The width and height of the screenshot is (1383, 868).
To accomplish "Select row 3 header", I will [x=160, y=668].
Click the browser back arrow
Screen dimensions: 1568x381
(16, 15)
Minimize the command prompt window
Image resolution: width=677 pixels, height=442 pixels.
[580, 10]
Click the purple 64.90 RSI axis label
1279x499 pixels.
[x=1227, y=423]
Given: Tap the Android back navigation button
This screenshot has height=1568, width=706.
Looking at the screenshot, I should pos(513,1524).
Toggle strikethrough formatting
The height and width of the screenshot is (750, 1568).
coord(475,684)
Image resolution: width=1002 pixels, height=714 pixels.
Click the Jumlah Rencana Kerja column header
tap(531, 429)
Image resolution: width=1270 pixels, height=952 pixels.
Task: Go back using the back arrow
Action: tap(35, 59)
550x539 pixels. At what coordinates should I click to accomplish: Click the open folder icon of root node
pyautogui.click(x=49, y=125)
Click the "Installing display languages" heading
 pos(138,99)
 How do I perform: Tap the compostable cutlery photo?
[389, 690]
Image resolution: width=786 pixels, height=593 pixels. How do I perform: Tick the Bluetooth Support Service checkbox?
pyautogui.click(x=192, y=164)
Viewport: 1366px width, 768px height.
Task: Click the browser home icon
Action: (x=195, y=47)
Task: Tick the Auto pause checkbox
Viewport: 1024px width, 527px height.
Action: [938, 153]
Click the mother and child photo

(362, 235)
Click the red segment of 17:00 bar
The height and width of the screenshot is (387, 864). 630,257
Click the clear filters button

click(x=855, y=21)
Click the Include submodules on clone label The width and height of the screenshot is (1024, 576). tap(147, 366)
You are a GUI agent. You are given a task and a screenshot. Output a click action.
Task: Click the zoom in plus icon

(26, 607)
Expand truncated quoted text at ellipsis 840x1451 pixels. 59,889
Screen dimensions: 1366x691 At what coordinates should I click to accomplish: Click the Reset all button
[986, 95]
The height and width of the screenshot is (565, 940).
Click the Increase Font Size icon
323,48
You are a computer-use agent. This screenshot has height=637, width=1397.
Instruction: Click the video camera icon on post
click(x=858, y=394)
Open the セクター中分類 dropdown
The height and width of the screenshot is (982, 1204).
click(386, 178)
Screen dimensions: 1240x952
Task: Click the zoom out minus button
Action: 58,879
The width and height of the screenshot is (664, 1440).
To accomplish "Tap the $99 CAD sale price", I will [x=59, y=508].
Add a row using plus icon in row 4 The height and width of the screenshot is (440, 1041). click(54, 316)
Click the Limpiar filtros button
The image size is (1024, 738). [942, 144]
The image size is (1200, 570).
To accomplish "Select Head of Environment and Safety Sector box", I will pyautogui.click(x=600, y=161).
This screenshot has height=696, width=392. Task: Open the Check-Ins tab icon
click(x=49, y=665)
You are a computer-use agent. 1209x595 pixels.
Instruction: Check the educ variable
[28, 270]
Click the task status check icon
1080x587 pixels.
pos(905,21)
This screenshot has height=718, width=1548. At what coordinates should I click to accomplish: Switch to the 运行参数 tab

_What you are asked to do_: Return, without any change, the lines from the one holding "This screenshot has height=696, width=392." through the end of the listing, and only those.

_Answer below_:
This screenshot has height=696, width=392. Task: Open the Check-Ins tab icon
click(x=49, y=665)
You are a computer-use agent. 1209x595 pixels.
Instruction: Check the educ variable
[28, 270]
Click the task status check icon
1080x587 pixels.
pos(905,21)
This screenshot has height=718, width=1548. At what coordinates should I click to accomplish: Switch to the 运行参数 tab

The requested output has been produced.